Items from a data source
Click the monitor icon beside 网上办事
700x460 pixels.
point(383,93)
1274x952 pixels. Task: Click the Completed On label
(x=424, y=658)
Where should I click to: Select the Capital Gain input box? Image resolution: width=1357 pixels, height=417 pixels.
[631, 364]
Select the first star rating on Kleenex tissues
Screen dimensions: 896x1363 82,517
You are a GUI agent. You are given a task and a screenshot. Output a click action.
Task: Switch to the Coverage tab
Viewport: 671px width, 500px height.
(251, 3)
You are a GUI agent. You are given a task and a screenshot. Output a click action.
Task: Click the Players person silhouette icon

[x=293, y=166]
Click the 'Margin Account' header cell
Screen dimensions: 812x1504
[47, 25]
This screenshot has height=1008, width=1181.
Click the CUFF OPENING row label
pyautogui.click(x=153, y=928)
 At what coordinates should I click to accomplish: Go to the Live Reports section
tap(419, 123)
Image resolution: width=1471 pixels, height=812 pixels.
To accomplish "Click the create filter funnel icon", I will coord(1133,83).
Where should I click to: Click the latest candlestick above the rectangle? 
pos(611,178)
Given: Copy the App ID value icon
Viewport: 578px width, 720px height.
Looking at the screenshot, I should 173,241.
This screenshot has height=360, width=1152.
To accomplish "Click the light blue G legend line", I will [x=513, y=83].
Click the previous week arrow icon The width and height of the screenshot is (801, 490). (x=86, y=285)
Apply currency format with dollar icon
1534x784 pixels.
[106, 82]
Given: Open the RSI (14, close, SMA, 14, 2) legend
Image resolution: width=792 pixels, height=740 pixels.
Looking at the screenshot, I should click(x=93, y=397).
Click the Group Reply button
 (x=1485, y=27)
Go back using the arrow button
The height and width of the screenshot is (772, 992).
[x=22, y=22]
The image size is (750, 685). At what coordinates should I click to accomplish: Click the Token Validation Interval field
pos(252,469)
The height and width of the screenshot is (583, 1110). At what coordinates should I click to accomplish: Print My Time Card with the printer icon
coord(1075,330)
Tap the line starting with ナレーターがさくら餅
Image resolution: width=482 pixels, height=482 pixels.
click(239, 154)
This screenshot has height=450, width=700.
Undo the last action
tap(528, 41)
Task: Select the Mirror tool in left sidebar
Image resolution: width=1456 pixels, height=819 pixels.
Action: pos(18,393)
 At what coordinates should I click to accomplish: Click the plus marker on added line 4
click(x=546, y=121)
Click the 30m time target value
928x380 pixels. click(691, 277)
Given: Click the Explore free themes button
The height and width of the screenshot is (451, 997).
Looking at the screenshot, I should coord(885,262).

### Work request
Reproduce each entry above without a single difference.

### Task result
Click the monitor icon beside 网上办事
700x460 pixels.
point(383,93)
1274x952 pixels. Task: Click the Completed On label
(x=424, y=658)
Where should I click to: Select the Capital Gain input box? Image resolution: width=1357 pixels, height=417 pixels.
[631, 364]
Select the first star rating on Kleenex tissues
Screen dimensions: 896x1363 82,517
You are a GUI agent. You are given a task and a screenshot. Output a click action.
Task: Switch to the Coverage tab
Viewport: 671px width, 500px height.
(251, 3)
You are a GUI agent. You are given a task and a screenshot. Output a click action.
Task: Click the Players person silhouette icon

[x=293, y=166]
Click the 'Margin Account' header cell
Screen dimensions: 812x1504
[47, 25]
This screenshot has height=1008, width=1181.
Click the CUFF OPENING row label
pyautogui.click(x=153, y=928)
 At what coordinates should I click to accomplish: Go to the Live Reports section
tap(419, 123)
Image resolution: width=1471 pixels, height=812 pixels.
To accomplish "Click the create filter funnel icon", I will coord(1133,83).
Where should I click to: Click the latest candlestick above the rectangle? 
pos(611,178)
Given: Copy the App ID value icon
Viewport: 578px width, 720px height.
Looking at the screenshot, I should 173,241.
This screenshot has height=360, width=1152.
To accomplish "Click the light blue G legend line", I will [x=513, y=83].
Click the previous week arrow icon The width and height of the screenshot is (801, 490). (x=86, y=285)
Apply currency format with dollar icon
1534x784 pixels.
[106, 82]
Given: Open the RSI (14, close, SMA, 14, 2) legend
Image resolution: width=792 pixels, height=740 pixels.
Looking at the screenshot, I should click(x=93, y=397).
Click the Group Reply button
 (x=1485, y=27)
Go back using the arrow button
The height and width of the screenshot is (772, 992).
[x=22, y=22]
The image size is (750, 685). At what coordinates should I click to accomplish: Click the Token Validation Interval field
pos(252,469)
The height and width of the screenshot is (583, 1110). At what coordinates should I click to accomplish: Print My Time Card with the printer icon
coord(1075,330)
Tap the line starting with ナレーターがさくら餅
Image resolution: width=482 pixels, height=482 pixels.
click(239, 154)
This screenshot has height=450, width=700.
Undo the last action
tap(528, 41)
Task: Select the Mirror tool in left sidebar
Image resolution: width=1456 pixels, height=819 pixels.
Action: pos(18,393)
 At what coordinates should I click to accomplish: Click the plus marker on added line 4
click(x=546, y=121)
Click the 30m time target value
928x380 pixels. click(691, 277)
Given: Click the Explore free themes button
The height and width of the screenshot is (451, 997).
Looking at the screenshot, I should coord(885,262).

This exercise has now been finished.